ネロは頭を洗ってもらった後、犬のように頭を振って水分を飛ばす。

 毛量が凄まじいためヒナキの全身を鞭で打つかのごとくその艶やかな髪が襲ってくるのだが……。


「後で拭いてやるからそれやめてくれんか……痛ェ」


「無意識でやっちゃうのよぉ、ごめんなさい」


 その後浴室から出たネロの玉のような肌から立ち上る湯気を拭き取るようにバスタオルを這わせた。

 くすぐったそうにするネロであったが随分心地良さそうだった。

 鏡に映る表情からその様子を読み取っていたヒナキは異性の風呂の世話をするなんて気が引ける、などというごく当たり前の感情を押し込めた。

 初めて会った時のあの荒んだ表情を思うとその羞恥心は逆に少女の不安を煽るかもしれないと考えたからだ。


 着替えが終わり、二人してテーブルについてこんがりと焼けたパンにバターを塗る。

 ヒナキはコーヒー、ネロはココアを飲みパンを齧る。


「毎回毎回罰ゲームぅ?」


「ん?」


「その泥水ぅ、苦いだけでしょぉ」


「ああ、ガキはわかんねぇだろうなぁこの飲み物の良さが」


「手が出るわよぉ」


「言い方悪かった。大人になるとわかるようになるから今はそのままの感想でいい。俺はカフェインとらないと頭働かんの」


 ネロの目つきはキツめなため、睨まれるとその辺の蛇よりも迫力がある。

 その上彼女が手を出すというのは大砲の砲口を向けられるのと同義であり、死に直結するため必要以上に丁寧に宥めてやる必要があるのだ。
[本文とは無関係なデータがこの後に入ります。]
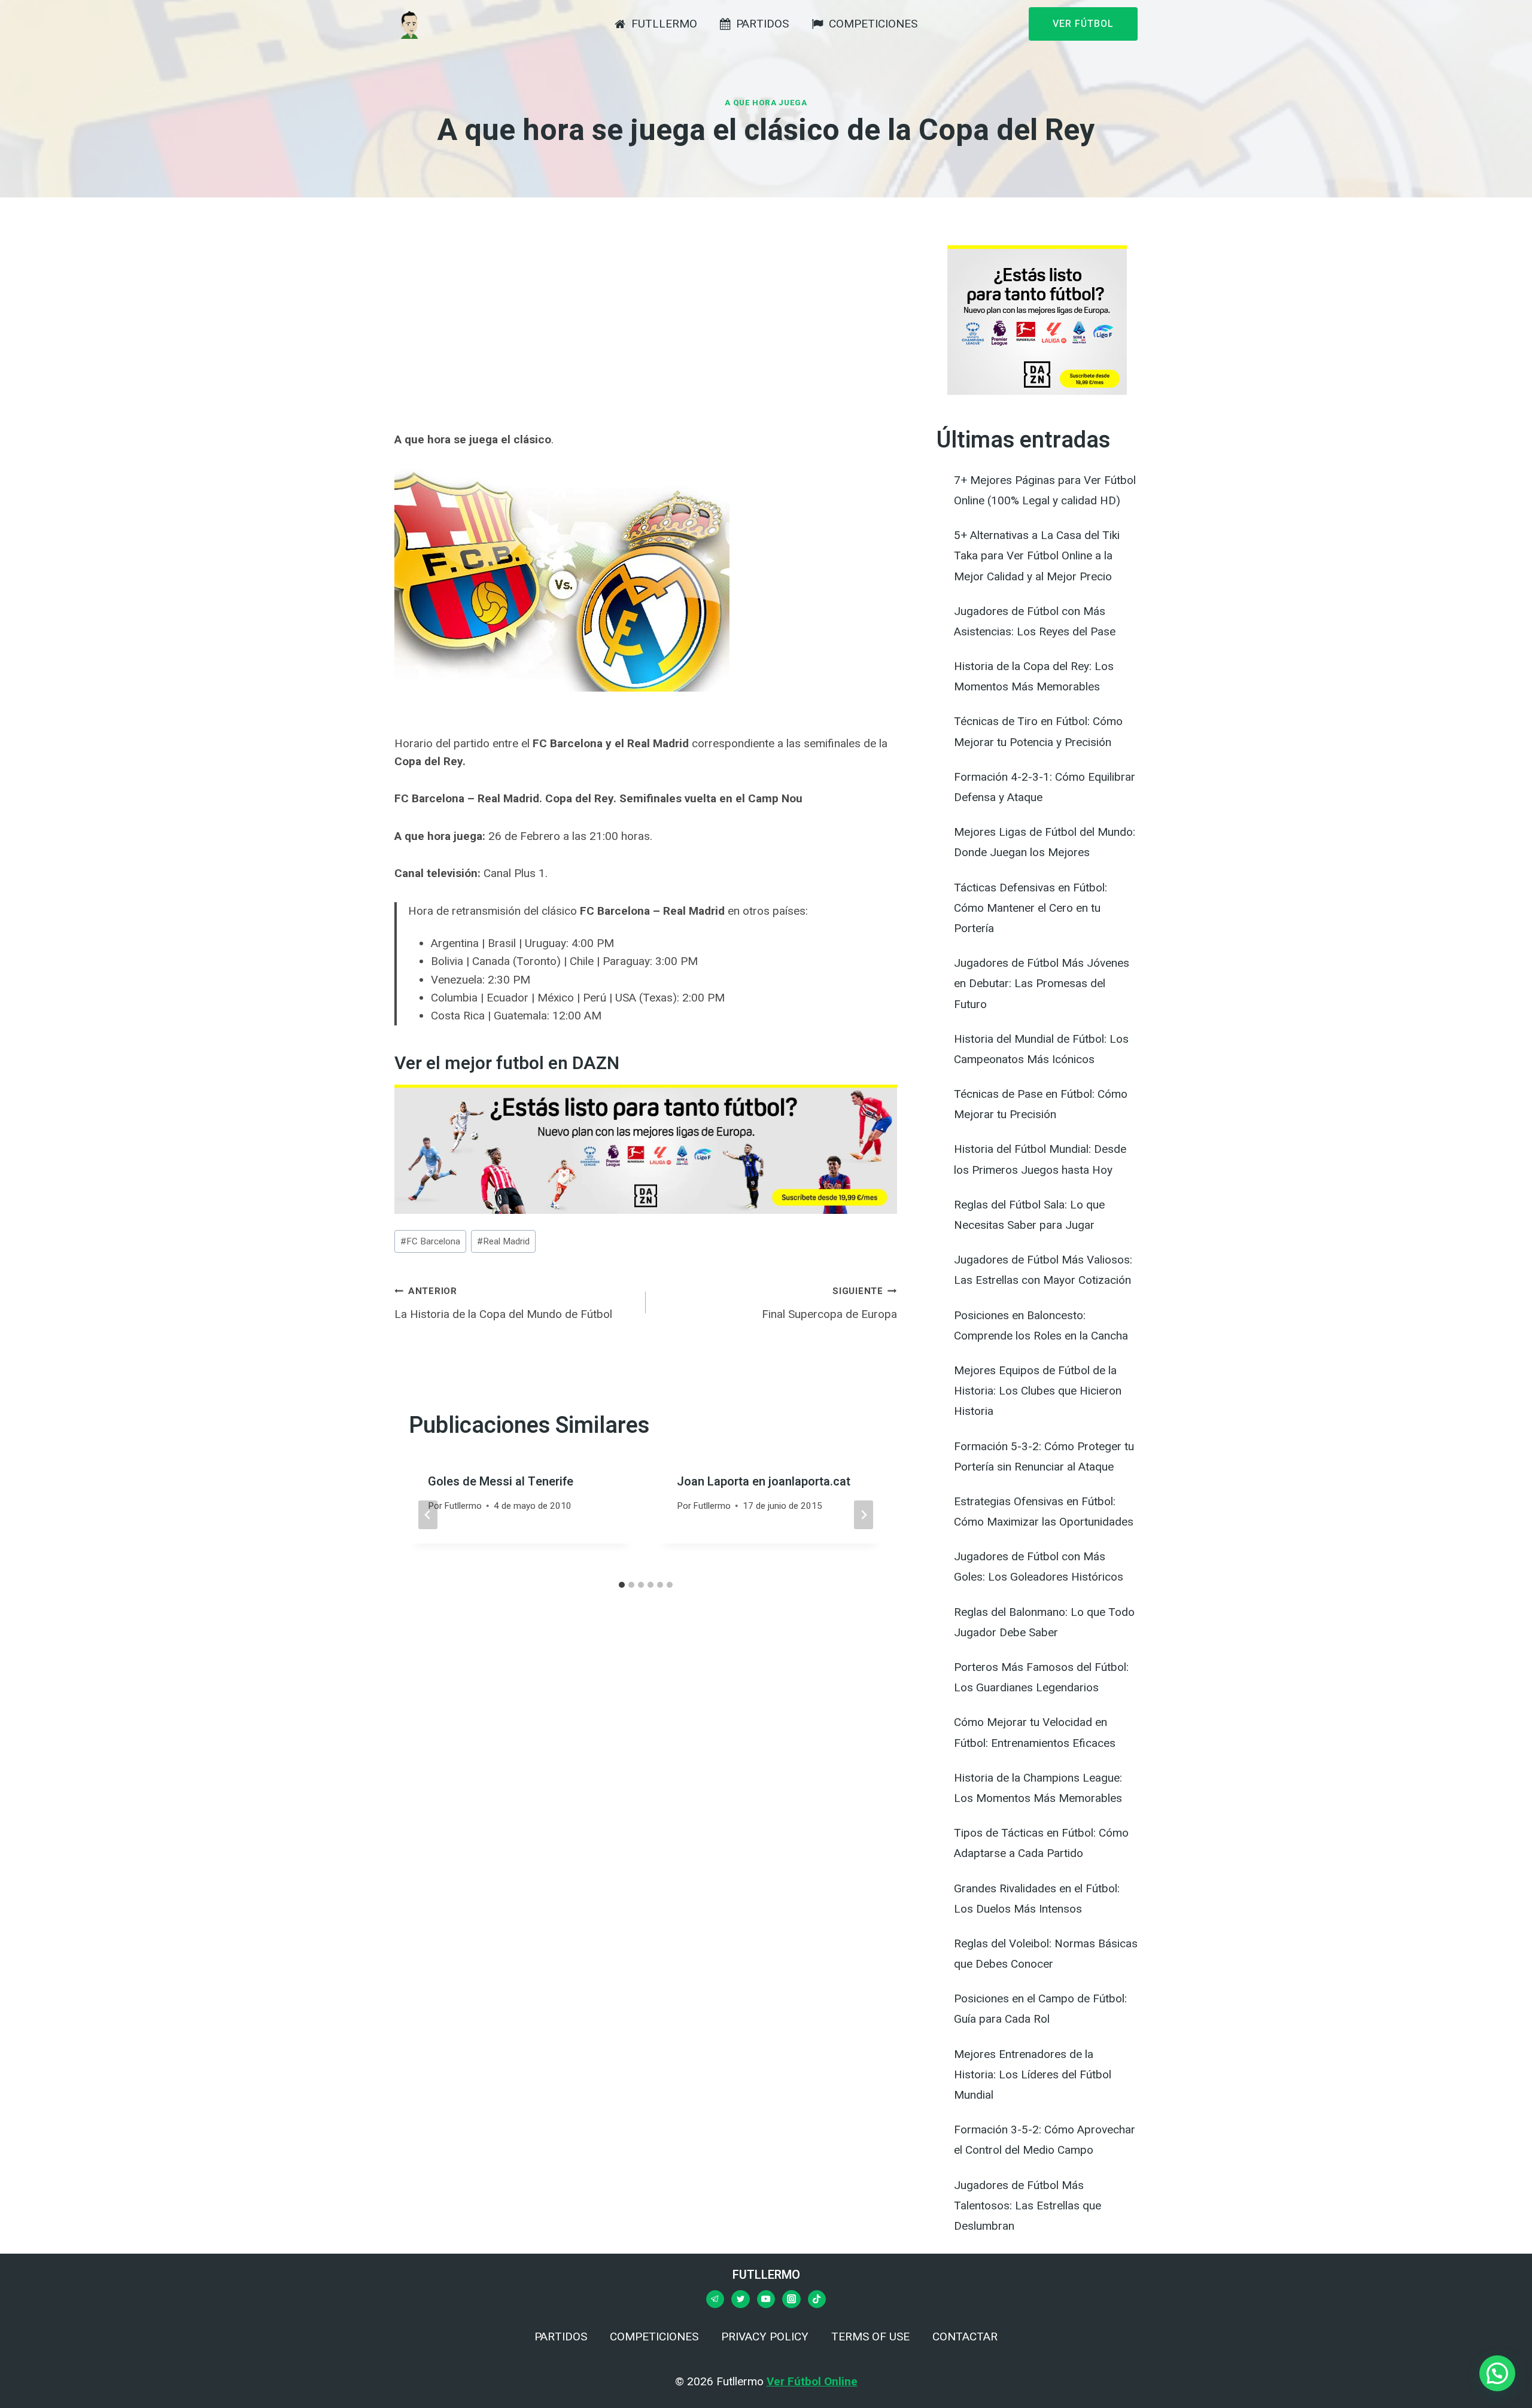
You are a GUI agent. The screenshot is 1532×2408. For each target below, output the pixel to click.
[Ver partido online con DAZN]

 黒のショーツとチューブトップブラのみ身につけている、ほとんど裸のような姿のネロは甘いココアを啜りながらじとりとヒナキを見続ける。


「なんだよ」


「あたしのことは良く話させるけどぉ、しどぉのことは話さないわよねぇ」


「そうか? ってか興味あるのかよ俺のことなんて」


「あるけどぉ? 何聞いたらいいかわかんないだけぇ。正直人とこんなに話してるのって初めてだしぃ」


 もぐもぐしながら目を逸らし、そんなことを言う方舟の最高戦力。

 そんな様子に不本意にも愛らしさを感じてしまい、吹き出してしまった。


「んんん、なにかおかしかったぁ?」


 バターナイフを右手の指でくるくると弄びながらむすりとした表情でネロは言う。

 返答を間違えれば自分の額にそのバターナイフが突き刺さると直感したヒナキは……。


「いや、ほんとに素直だなと思っただけだ。思ったことがそのまま口から出るんだな」


「褒めてるのぉ? バカにしてるのぉ?」


「どっちかっていうと褒めてるほうだな。なんか毒気が抜かれるよ、ネロはそのまま人と話せるようになっていこうな」


「ふぅん、なんかよくわかんなぁい。でもあたしのことばっかり知られるのも嫌なんだけどぉ」


「俺のこともってか?」


「そぉ。しどぉのこと知らないからぁ。こっちにくる前のこととかぁ」


「まぁ……それは追々な。男の過去なんざつまんないことばっかりなんだからほんと」


 それよりもそろそろ仕事に出ないとなと言い、時計を指差した。

 ネロは時間を確認しつつ、指で弄んでいたバターナイフをテーブルに突き立てて椅子から飛び降り……。


「しどぉだけずるぅい」


「はいはい、今日は外だから拘束衣着ないとだぞ」


「このままがいいわよぉ?」


「だめだ。ほんと自分の体がどれだけ刺激的かだけは認識したほうがいいぜ」


「? しどぉはなんとも思ってなさそうだけどぉ?」


「思ってるよ。顔に出してないだけで」


「ふーん、えっちってやつぅ?」


「健康的な男子って言え。しなをつくるな」


 いたずらに微笑みながらセクシーを意識したようなポーズをする少女に拘束衣を投げつけた。

 今日も今日とてでこぼこコンビにて仕事に出ていくことになる。